TASK PROMPT> For this exercise, return the line containing "Show the tab" and every line after it through the end of the records below, without alteration.

= Beginning of Section =

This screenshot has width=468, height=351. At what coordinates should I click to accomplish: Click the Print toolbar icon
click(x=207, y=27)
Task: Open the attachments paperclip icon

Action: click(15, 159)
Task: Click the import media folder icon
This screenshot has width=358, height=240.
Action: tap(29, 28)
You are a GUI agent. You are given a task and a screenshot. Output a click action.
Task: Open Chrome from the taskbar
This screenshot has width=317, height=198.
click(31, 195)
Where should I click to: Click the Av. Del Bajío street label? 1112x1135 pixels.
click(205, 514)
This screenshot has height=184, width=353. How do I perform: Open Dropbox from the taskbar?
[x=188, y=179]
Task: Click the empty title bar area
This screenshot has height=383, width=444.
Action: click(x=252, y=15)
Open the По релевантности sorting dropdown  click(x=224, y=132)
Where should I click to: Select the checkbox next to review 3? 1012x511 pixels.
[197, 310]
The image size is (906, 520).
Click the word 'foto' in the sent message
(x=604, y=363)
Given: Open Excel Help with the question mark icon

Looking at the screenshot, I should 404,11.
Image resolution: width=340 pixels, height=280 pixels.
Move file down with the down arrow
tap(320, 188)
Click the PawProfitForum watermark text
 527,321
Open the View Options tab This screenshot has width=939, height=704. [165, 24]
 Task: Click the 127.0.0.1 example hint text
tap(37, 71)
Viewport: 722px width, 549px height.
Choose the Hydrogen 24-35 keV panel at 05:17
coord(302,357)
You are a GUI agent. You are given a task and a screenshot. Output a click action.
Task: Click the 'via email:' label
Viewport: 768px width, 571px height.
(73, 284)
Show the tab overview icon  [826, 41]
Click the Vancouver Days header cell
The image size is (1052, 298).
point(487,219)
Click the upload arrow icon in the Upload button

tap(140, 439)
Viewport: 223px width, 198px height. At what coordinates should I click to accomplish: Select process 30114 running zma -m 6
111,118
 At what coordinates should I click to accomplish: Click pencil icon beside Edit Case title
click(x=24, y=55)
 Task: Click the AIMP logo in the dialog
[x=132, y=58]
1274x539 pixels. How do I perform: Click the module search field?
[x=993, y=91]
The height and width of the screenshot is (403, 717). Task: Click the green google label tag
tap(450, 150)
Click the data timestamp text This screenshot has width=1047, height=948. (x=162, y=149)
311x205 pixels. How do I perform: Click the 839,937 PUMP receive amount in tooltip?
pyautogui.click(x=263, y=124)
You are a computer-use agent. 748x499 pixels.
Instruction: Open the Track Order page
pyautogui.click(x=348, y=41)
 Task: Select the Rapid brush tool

= End of Section =

WORKED SOLUTION>
Show the tab overview icon  [826, 41]
Click the Vancouver Days header cell
The image size is (1052, 298).
point(487,219)
Click the upload arrow icon in the Upload button

tap(140, 439)
Viewport: 223px width, 198px height. At what coordinates should I click to accomplish: Select process 30114 running zma -m 6
111,118
 At what coordinates should I click to accomplish: Click pencil icon beside Edit Case title
click(x=24, y=55)
 Task: Click the AIMP logo in the dialog
[x=132, y=58]
1274x539 pixels. How do I perform: Click the module search field?
[x=993, y=91]
The height and width of the screenshot is (403, 717). Task: Click the green google label tag
tap(450, 150)
Click the data timestamp text This screenshot has width=1047, height=948. (x=162, y=149)
311x205 pixels. How do I perform: Click the 839,937 PUMP receive amount in tooltip?
pyautogui.click(x=263, y=124)
You are a computer-use agent. 748x499 pixels.
Instruction: Open the Track Order page
pyautogui.click(x=348, y=41)
 Task: Select the Rapid brush tool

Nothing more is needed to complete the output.